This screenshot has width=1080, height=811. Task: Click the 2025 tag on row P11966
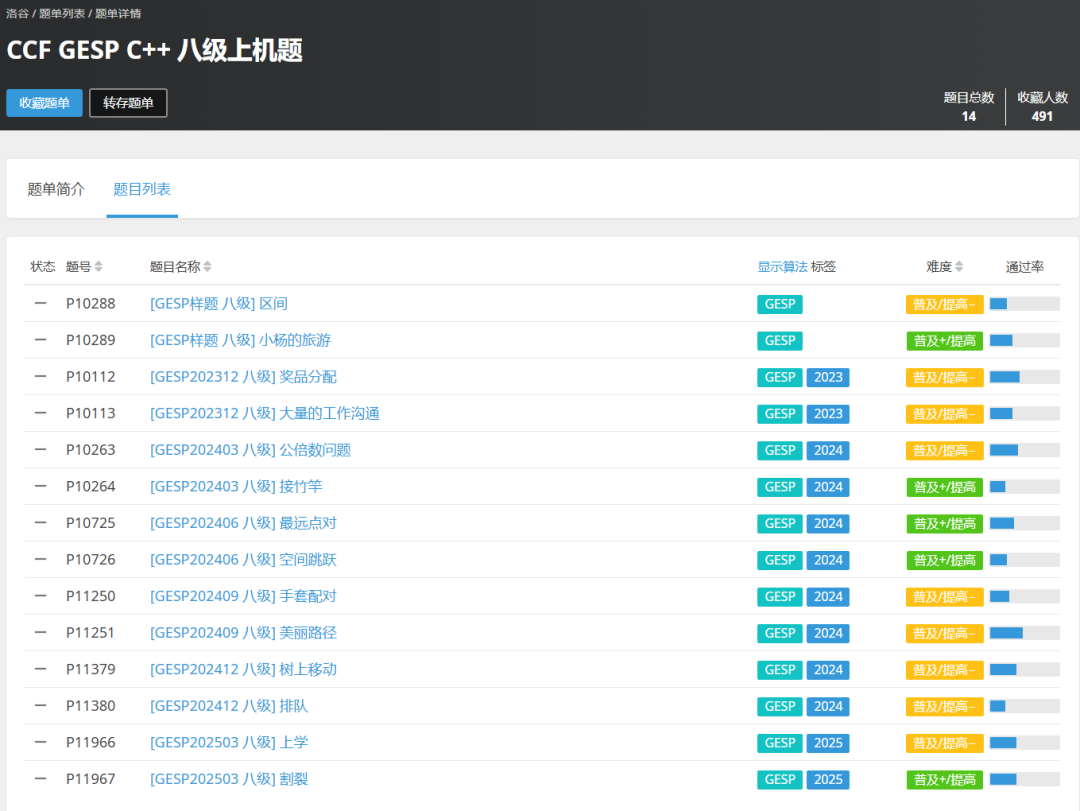click(x=828, y=743)
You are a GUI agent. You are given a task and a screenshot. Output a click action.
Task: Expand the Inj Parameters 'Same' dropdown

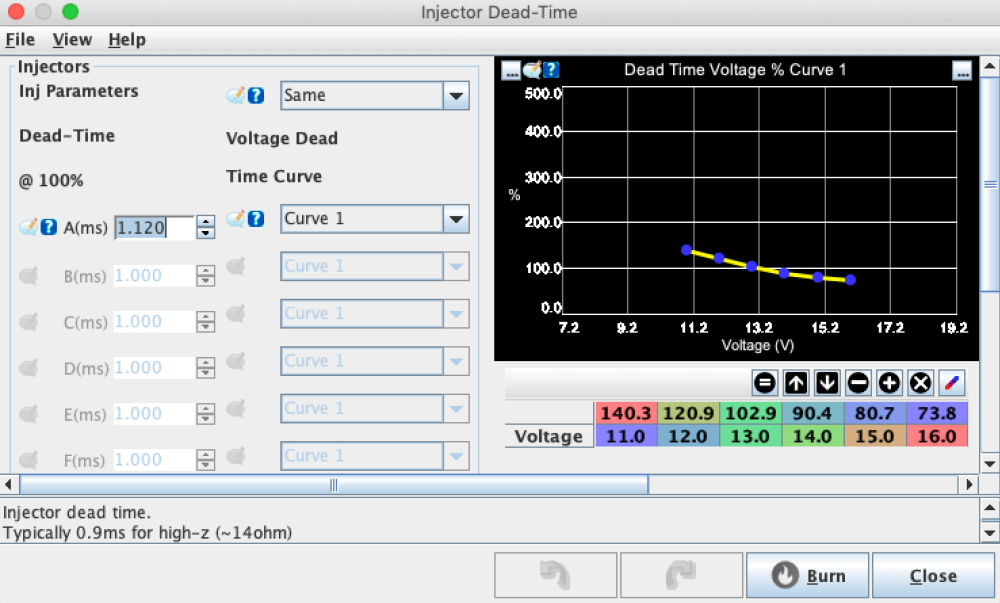tap(455, 96)

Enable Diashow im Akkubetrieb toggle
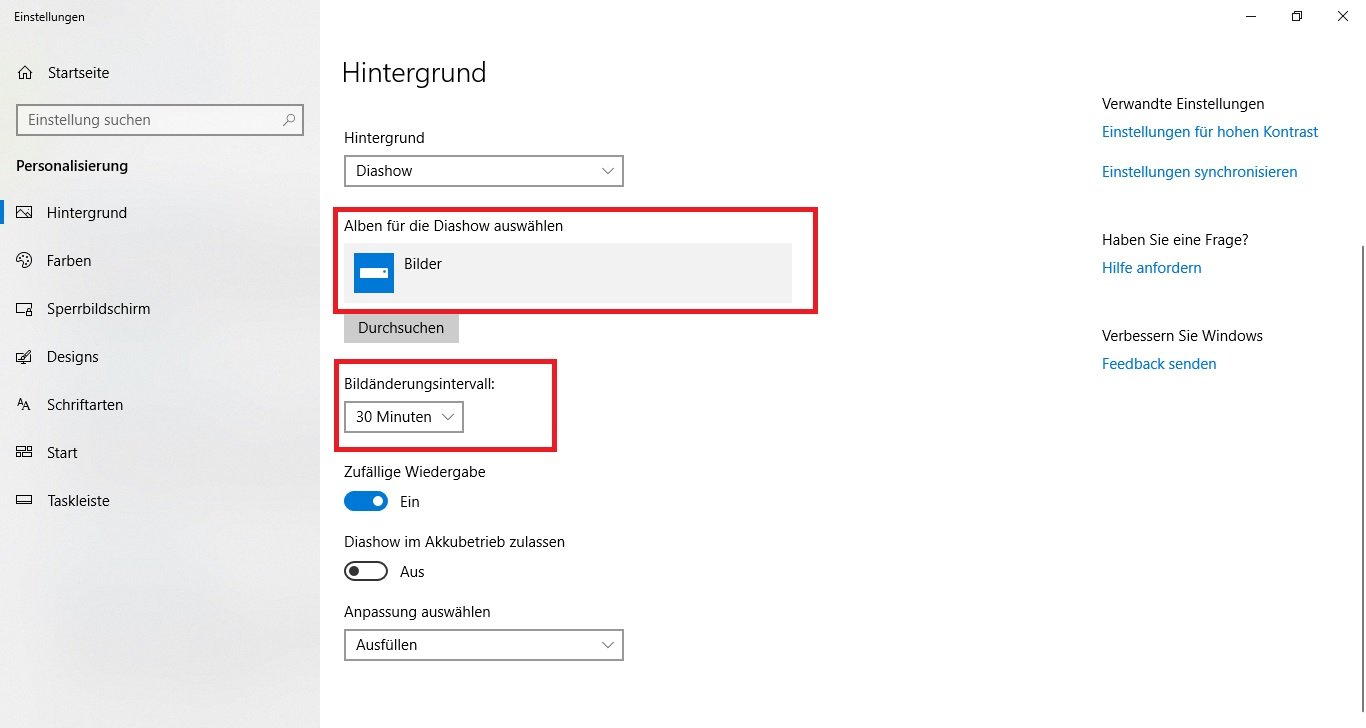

• _WHAT TO DO_: Please print the data above once more, exactly as it appears, with no pictures.

• _EXERCISE RESULT_:
This screenshot has width=1080, height=811. Task: Click the 2025 tag on row P11966
click(x=828, y=743)
You are a GUI agent. You are given a task and a screenshot. Output a click action.
Task: Expand the Inj Parameters 'Same' dropdown

tap(455, 96)

Enable Diashow im Akkubetrieb toggle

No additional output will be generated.